Required action: Find every line below that contains the word "will" and copy it out.

### Data shown ###

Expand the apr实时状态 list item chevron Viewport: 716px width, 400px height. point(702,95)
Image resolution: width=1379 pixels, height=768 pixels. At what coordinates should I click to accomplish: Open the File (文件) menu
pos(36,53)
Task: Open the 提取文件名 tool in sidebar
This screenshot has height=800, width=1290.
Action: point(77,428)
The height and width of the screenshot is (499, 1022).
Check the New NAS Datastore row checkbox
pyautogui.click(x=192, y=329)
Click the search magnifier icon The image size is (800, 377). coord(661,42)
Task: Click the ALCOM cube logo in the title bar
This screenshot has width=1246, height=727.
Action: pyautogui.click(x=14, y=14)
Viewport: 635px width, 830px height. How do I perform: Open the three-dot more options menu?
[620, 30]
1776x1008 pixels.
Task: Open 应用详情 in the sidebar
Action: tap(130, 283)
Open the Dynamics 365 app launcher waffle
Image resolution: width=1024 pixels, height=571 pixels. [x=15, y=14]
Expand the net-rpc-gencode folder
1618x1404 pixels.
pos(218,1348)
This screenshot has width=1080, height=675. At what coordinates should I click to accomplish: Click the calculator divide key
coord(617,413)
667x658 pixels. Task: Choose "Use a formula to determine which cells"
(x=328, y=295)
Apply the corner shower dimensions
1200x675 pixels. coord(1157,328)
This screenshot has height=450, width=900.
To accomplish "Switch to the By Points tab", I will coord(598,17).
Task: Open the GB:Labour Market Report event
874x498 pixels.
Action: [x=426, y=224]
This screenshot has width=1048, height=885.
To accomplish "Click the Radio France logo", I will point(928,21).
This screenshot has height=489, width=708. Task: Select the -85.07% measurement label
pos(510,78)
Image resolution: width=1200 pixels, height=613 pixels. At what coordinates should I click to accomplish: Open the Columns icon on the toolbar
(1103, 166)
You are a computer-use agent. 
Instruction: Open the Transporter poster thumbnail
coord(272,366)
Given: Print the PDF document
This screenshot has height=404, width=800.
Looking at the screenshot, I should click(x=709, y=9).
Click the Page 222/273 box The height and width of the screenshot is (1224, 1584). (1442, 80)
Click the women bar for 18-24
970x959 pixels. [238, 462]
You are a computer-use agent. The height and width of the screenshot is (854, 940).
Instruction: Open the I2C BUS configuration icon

###

Response:
To accomplish "Switch to the By Points tab", I will coord(598,17).
To accomplish "Click the Radio France logo", I will point(928,21).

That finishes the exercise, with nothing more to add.